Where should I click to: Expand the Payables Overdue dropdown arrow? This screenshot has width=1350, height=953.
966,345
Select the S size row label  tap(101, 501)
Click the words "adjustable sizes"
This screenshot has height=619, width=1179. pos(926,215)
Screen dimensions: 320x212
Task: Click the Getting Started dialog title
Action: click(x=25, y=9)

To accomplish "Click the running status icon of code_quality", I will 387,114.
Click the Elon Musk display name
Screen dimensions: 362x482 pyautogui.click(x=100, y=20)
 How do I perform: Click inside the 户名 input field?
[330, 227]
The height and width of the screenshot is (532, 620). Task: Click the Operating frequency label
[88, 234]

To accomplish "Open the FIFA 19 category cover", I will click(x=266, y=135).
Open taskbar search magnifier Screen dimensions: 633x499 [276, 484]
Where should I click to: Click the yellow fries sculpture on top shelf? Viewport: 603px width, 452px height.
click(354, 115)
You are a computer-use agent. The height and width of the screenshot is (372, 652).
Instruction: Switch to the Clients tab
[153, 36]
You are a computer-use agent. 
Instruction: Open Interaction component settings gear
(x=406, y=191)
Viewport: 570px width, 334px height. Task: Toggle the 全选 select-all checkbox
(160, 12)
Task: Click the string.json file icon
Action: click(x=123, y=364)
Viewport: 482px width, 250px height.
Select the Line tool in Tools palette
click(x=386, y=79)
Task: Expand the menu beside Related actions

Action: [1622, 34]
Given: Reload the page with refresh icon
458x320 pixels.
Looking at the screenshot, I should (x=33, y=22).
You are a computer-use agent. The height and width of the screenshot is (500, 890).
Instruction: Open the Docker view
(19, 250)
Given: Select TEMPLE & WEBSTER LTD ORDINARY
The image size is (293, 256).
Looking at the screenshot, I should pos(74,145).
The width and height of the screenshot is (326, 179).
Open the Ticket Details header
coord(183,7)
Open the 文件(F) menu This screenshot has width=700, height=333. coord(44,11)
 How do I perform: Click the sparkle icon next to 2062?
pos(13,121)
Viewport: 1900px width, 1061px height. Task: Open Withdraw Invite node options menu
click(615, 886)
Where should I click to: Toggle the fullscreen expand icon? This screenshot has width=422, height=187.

** WRITTEN PROBLEM **
Copy out, verbatim, the lines above from the very first one through the line containing "Action: click(x=25, y=9)", with both of those lines included.

** RESPONSE TO THIS TASK **
Where should I click to: Expand the Payables Overdue dropdown arrow? This screenshot has width=1350, height=953.
966,345
Select the S size row label  tap(101, 501)
Click the words "adjustable sizes"
This screenshot has height=619, width=1179. pos(926,215)
Screen dimensions: 320x212
Task: Click the Getting Started dialog title
Action: click(x=25, y=9)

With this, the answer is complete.